The right-hand motor rule can be used to determine the direction a current carrying wire will move in a magnetic field. As illustrated in Figure 4, if the index finger of the right hand is pointed in the direction of the magnetic field and the second finger in the direction of current flow, the thumb will indicate the direction the current carrying wire will move.
Figure 4. Right-hand motor rule.
Figure 10-5. Torque on a coil at various angles of rotation.
The amount of torque developed in a coil depends upon several factors: the strength of the magnetic field, the number of turns in the coil, and the position of the coil in the field. Magnets are made of special steel that produces a strong field. Since there is torque acting on each turn, the greater the number of turns on the coil, the greater the torque. In a coil carrying a steady current located in a uniform magnetic field, the torque will vary at successive positions of rotation, as shown in Figure 5. When the plane of the coil is parallel to the lines of force, the torque is zero. When its plane cuts the lines of force at right angles, the torque is 100 percent. At intermediate positions, the torque ranges between zero and 100 percent.
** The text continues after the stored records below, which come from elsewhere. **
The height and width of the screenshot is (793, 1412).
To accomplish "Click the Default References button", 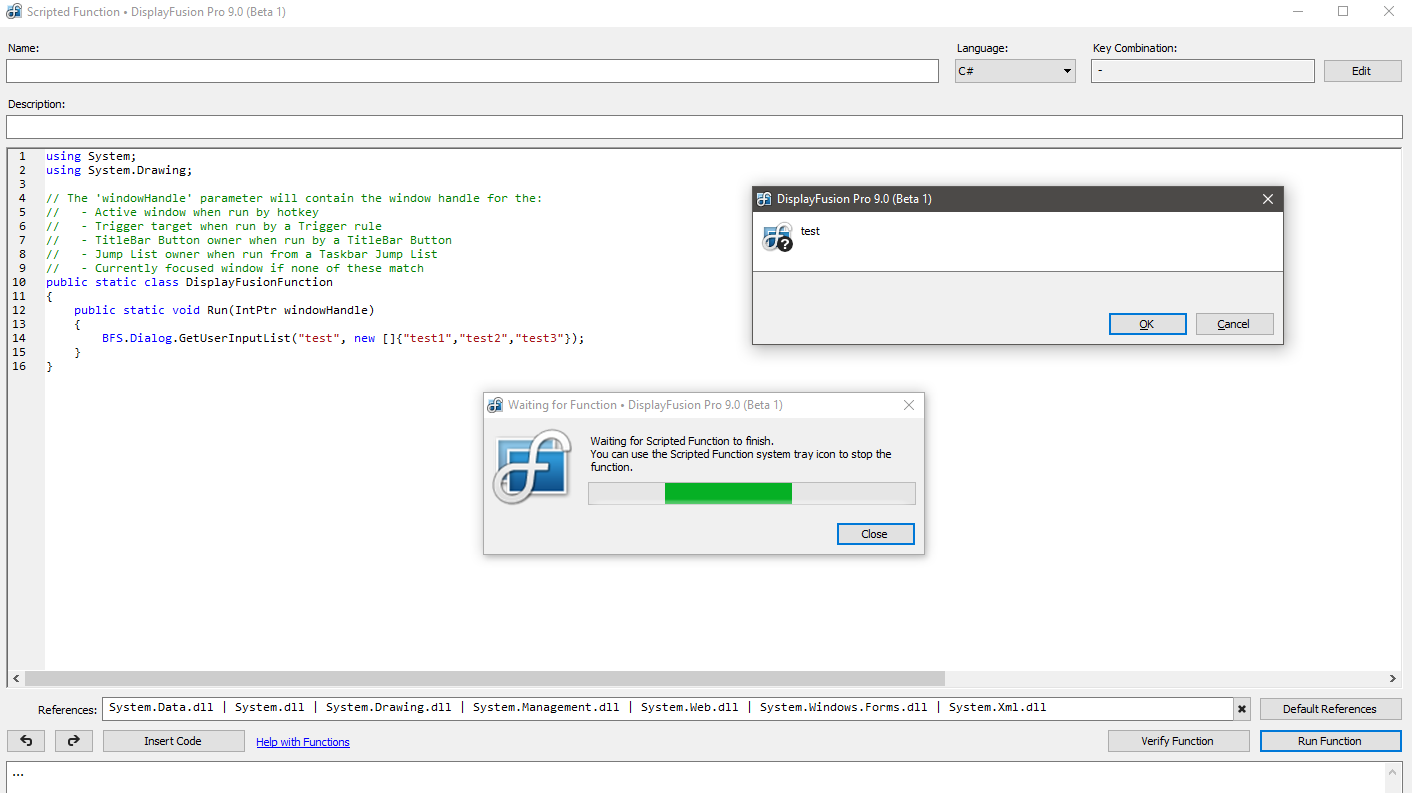I will [1329, 709].
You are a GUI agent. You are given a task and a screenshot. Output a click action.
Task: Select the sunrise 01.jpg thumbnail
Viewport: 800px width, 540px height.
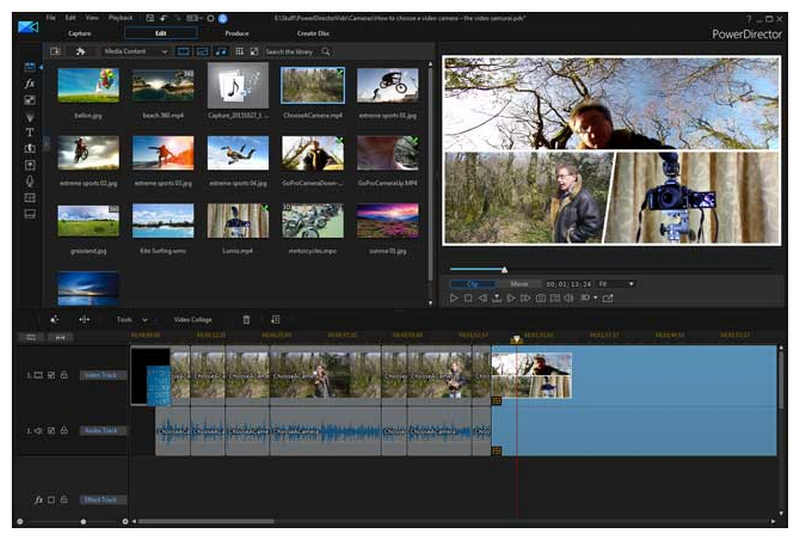(388, 221)
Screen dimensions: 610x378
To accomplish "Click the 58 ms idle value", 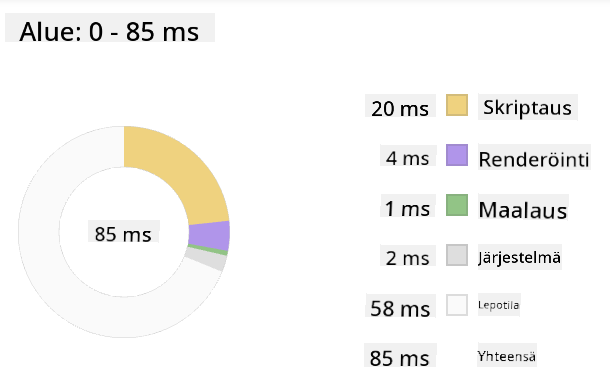I will point(400,307).
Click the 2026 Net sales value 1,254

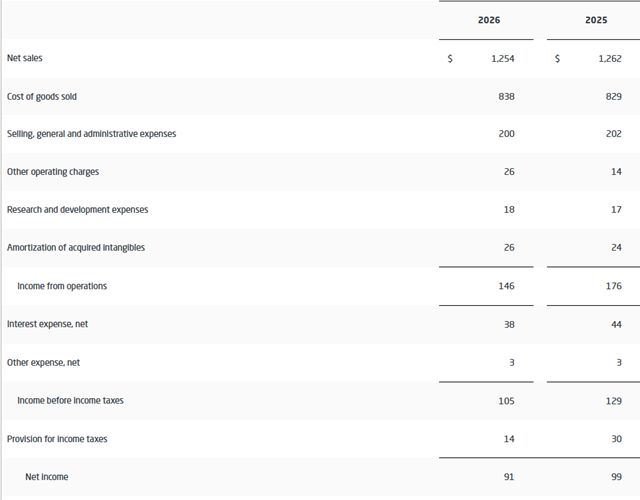(x=502, y=58)
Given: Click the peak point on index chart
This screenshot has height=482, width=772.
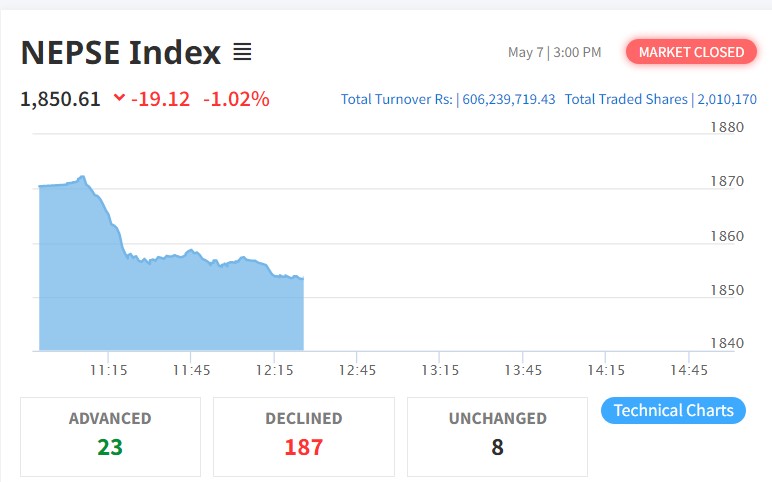Looking at the screenshot, I should (x=82, y=177).
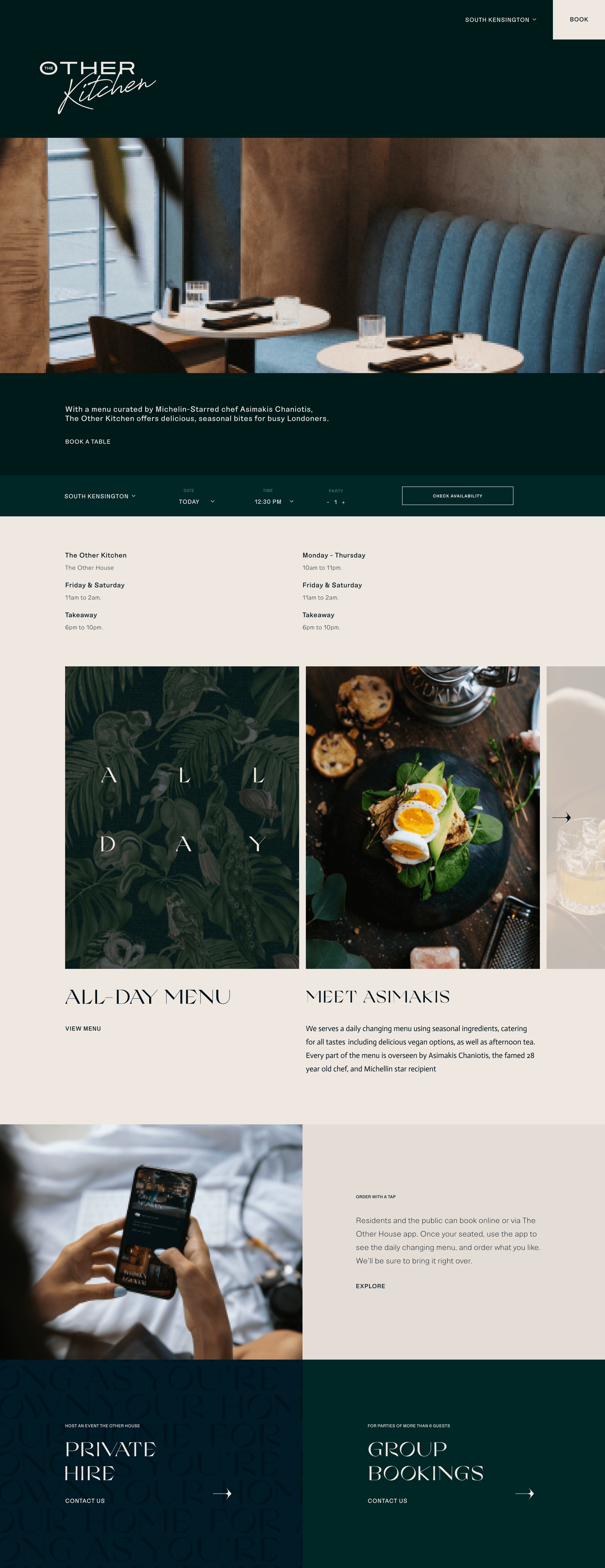Open the time dropdown showing 12:30 PM
The image size is (605, 1568).
pyautogui.click(x=274, y=502)
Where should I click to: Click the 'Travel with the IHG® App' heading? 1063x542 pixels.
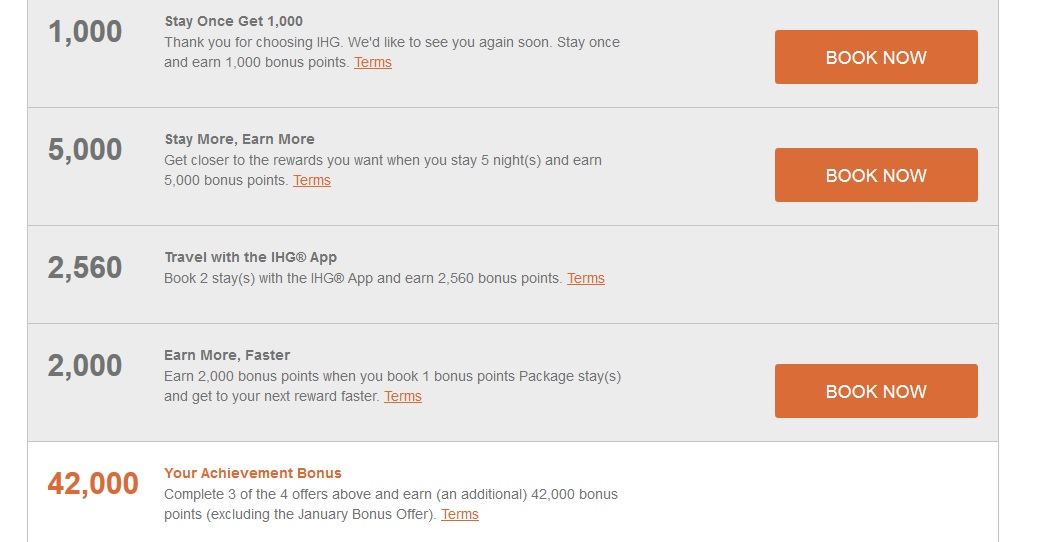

A coil of wire through which the current flows will rotate when placed in a magnetic field. This is the technical basis governing the construction of a DC motor. Figure 6 shows a coil mounted in a magnetic field in which it can rotate. However, if the connecting wires from the battery were permanently fastened to the terminals of the coil and there was a flow of current, the coil would rotate only until it lined itself up with the magnetic field. Then, it would stop, because the torque at that point would be zero.
A motor, of course, must continue rotating. It is therefore necessary to design a device that will reverse the current in the coil just at the time the coil becomes parallel to the lines of force. This will create torque again and cause the coil to rotate. If the current reversing device is set up to reverse the current each time the coil is about to stop, the coil can be made to continue rotating as long as desired.
One method of doing this is to connect the circuit so that, as the coil rotates, each contact slides off the terminal to which it connects and slides onto the terminal of opposite polarity. In other words, the coil contacts switch terminals continuously as the coil rotates, preserving the torque and keeping the coil rotating. In Figure 6, the coil terminal segments are labeled A and B. As the coil rotates, the segments slide onto and past the fixed terminals or brushes. With this arrangement, the direction of current in the side of the coil next to the north-seeking pole flows toward the reader, and the force acting on that side of the coil turns it downward. The part of the motor, which changes the current from one wire to another, is called the commutator.
Figure 6 (Part 1). Basic DC motor operation.
Position A When the coil is positioned as shown in Figure 6A, current will flow from the negative terminal of the battery to the negative (−) brush, to segment B of the commutator, through the loop to segment A of the commutator, to the positive (+) brush, and then, back to the positive terminal of the battery. By using the right-hand motor rule, it is seen that the coil will rotate counterclockwise. The torque at this position of the coil is maximum, since the greatest number of lines of force is being cut by the coil.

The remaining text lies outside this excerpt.